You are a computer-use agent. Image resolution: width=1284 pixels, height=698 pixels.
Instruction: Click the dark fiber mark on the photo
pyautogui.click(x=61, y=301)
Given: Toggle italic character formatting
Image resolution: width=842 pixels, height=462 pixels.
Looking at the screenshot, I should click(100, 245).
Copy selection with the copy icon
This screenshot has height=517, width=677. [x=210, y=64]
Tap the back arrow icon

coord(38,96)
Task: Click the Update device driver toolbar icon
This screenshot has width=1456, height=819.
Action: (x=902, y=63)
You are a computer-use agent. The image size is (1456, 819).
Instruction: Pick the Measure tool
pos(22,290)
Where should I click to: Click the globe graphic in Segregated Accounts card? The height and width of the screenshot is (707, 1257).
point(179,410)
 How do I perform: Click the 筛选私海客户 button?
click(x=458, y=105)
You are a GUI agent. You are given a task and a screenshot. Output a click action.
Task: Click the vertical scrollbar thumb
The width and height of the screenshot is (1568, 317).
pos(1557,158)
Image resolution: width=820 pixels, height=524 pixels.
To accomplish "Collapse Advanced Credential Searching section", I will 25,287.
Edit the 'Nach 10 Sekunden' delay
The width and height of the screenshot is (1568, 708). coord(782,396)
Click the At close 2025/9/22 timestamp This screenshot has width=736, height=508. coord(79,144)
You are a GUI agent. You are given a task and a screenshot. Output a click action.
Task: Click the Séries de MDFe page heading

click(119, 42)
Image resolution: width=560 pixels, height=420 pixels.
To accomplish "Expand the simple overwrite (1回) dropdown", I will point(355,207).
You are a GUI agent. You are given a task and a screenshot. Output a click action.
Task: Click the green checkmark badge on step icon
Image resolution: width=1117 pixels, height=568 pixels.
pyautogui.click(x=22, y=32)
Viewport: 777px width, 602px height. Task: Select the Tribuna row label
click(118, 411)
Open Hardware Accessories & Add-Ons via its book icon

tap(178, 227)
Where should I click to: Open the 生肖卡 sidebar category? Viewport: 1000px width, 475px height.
◇ ◇ ◇
Copy every record exactly as presented.

You are a computer-use agent. Image resolution: width=1284 pixels, height=698 pixels.
Instruction: Click the dark fiber mark on the photo
pyautogui.click(x=61, y=301)
Given: Toggle italic character formatting
Image resolution: width=842 pixels, height=462 pixels.
Looking at the screenshot, I should click(100, 245).
Copy selection with the copy icon
This screenshot has height=517, width=677. [x=210, y=64]
Tap the back arrow icon

coord(38,96)
Task: Click the Update device driver toolbar icon
This screenshot has width=1456, height=819.
Action: (x=902, y=63)
You are a computer-use agent. The image size is (1456, 819).
Instruction: Pick the Measure tool
pos(22,290)
Where should I click to: Click the globe graphic in Segregated Accounts card? The height and width of the screenshot is (707, 1257).
point(179,410)
 How do I perform: Click the 筛选私海客户 button?
click(x=458, y=105)
You are a GUI agent. You are given a task and a screenshot. Output a click action.
Task: Click the vertical scrollbar thumb
The width and height of the screenshot is (1568, 317).
pos(1557,158)
Image resolution: width=820 pixels, height=524 pixels.
To accomplish "Collapse Advanced Credential Searching section", I will 25,287.
Edit the 'Nach 10 Sekunden' delay
The width and height of the screenshot is (1568, 708). coord(782,396)
Click the At close 2025/9/22 timestamp This screenshot has width=736, height=508. coord(79,144)
You are a GUI agent. You are given a task and a screenshot. Output a click action.
Task: Click the Séries de MDFe page heading

click(119, 42)
Image resolution: width=560 pixels, height=420 pixels.
To accomplish "Expand the simple overwrite (1回) dropdown", I will point(355,207).
You are a GUI agent. You are given a task and a screenshot. Output a click action.
Task: Click the green checkmark badge on step icon
Image resolution: width=1117 pixels, height=568 pixels.
pyautogui.click(x=22, y=32)
Viewport: 777px width, 602px height. Task: Select the Tribuna row label
click(118, 411)
Open Hardware Accessories & Add-Ons via its book icon

tap(178, 227)
Where should I click to: Open the 生肖卡 sidebar category? Viewport: 1000px width, 475px height.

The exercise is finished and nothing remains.